If your child can’t fall asleep easily, you might be wondering if an over-the-counter medication, prescription medication, or a natural remedy might be an option for your child. You should know that medicinal sleep aids may not be appropriate in many cases, and are often accompanied by side effects. That’s why it’s important to consult a pediatrician in advance about sleep aids. Read on for non-medicinal, effective strategies to soothe your kid’s nighttime struggles.

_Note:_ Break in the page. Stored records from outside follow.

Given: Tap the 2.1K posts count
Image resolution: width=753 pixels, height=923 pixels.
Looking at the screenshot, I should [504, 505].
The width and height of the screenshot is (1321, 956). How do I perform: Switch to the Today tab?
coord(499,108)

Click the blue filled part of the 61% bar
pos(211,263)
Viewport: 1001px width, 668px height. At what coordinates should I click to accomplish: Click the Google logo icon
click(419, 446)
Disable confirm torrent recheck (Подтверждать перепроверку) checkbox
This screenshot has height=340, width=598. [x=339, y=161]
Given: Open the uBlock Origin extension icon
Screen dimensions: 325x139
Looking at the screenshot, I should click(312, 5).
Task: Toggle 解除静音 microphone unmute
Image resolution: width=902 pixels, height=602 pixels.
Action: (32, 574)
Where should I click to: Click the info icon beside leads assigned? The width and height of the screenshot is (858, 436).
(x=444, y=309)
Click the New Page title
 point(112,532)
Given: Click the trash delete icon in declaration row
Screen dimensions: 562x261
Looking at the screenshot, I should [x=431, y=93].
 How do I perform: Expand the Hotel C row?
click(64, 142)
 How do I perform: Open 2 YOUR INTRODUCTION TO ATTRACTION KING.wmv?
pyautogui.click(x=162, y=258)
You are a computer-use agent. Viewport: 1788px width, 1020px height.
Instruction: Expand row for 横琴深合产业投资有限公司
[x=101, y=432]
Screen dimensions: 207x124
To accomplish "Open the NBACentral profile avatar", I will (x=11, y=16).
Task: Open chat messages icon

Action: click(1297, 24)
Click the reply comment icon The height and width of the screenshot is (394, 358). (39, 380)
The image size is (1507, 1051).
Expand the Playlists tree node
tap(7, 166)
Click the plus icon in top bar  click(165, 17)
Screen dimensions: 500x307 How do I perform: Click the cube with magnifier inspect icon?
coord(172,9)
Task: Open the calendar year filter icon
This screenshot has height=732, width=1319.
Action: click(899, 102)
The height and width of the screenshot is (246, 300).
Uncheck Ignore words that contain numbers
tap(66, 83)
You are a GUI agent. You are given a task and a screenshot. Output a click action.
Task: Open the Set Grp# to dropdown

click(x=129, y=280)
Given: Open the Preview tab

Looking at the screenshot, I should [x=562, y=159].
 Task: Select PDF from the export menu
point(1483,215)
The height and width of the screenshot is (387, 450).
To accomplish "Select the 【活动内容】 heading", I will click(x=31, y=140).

Consider having your child run for exercise first, as a way to use up energy and prepare for bedtime later on. Getting physical increases the body’s temperature—and after it lowers, the drop may help kids fall asleep more easily. Sixty minutes of exercise is considered ideal for kids, including activities such as biking, hiking, or sports.
Watch the Clock
Staying up too late is a big reason kids aren’t getting the sleep they need each night. In fact, a child who heads to bed too late can take longer to fall asleep and may wake more frequently during the night. Try to base your child’s bedtime on his age and activity level and then stick to the appointed time during the week and on weekends.
Set the Scene
A calming bedroom atmosphere can help ease sleep struggles. Be sure the room is dark enough (installing black-out shades can help) and the temperature is comfortably cool. A rumbling tummy can keep kids awake, so offer a light snack before bed. Ones to try: whole-grain crackers with peanut butter or a small banana.
Power Down Devices
Watch out for electronics before bed. The blue light emitted by iPads, computers, and the television can keep kids awake. Turn off devices at least an hour before your kid turns in.
If lifestyle and environmental adjustments aren’t helping your child get back on track with sleep, talk to a pediatrician.